* begin *

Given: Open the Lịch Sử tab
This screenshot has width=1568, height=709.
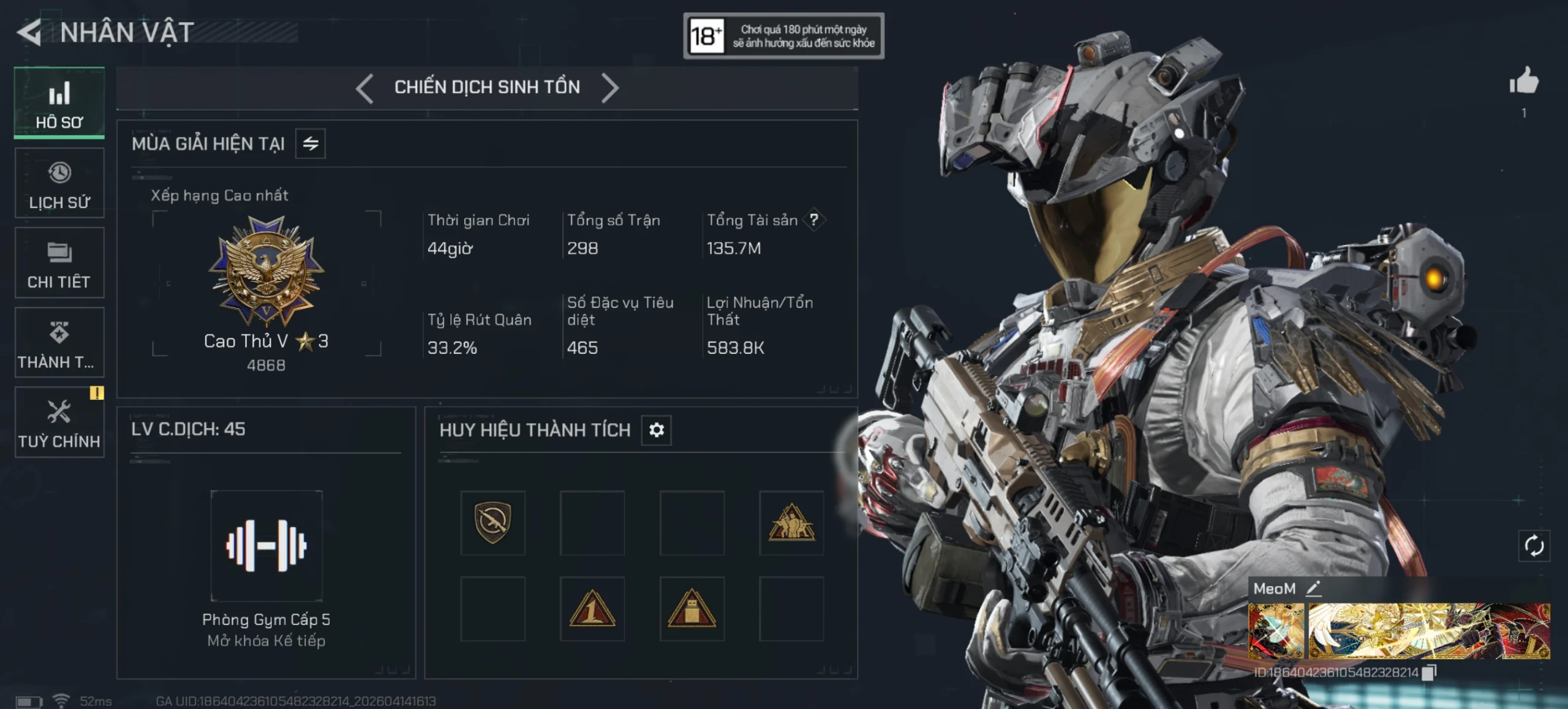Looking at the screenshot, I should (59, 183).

* end *
* begin *

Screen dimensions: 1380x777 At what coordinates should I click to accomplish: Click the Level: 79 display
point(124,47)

* end *
* begin *

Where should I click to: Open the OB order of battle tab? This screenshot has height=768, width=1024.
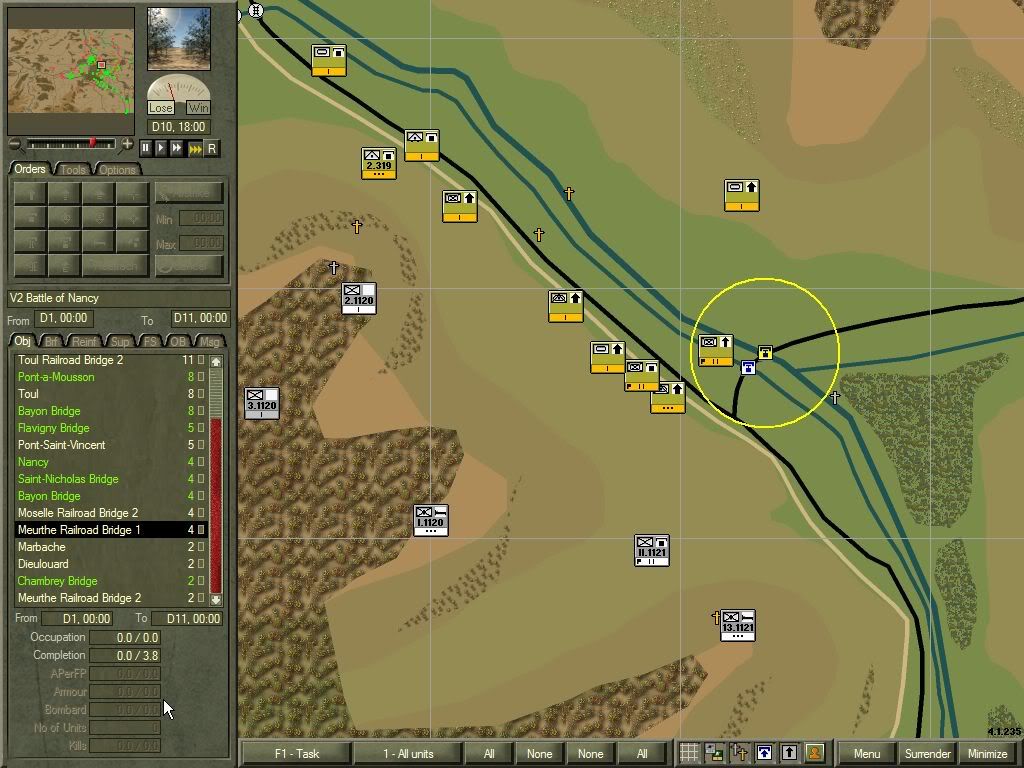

* end *

Could you return, word for word, the lines of the entries starting with the line that contains "Screen dimensions: 1380x777" and going on through the line that contains "point(124,47)"?

Screen dimensions: 1380x777 At what coordinates should I click to accomplish: Click the Level: 79 display
point(124,47)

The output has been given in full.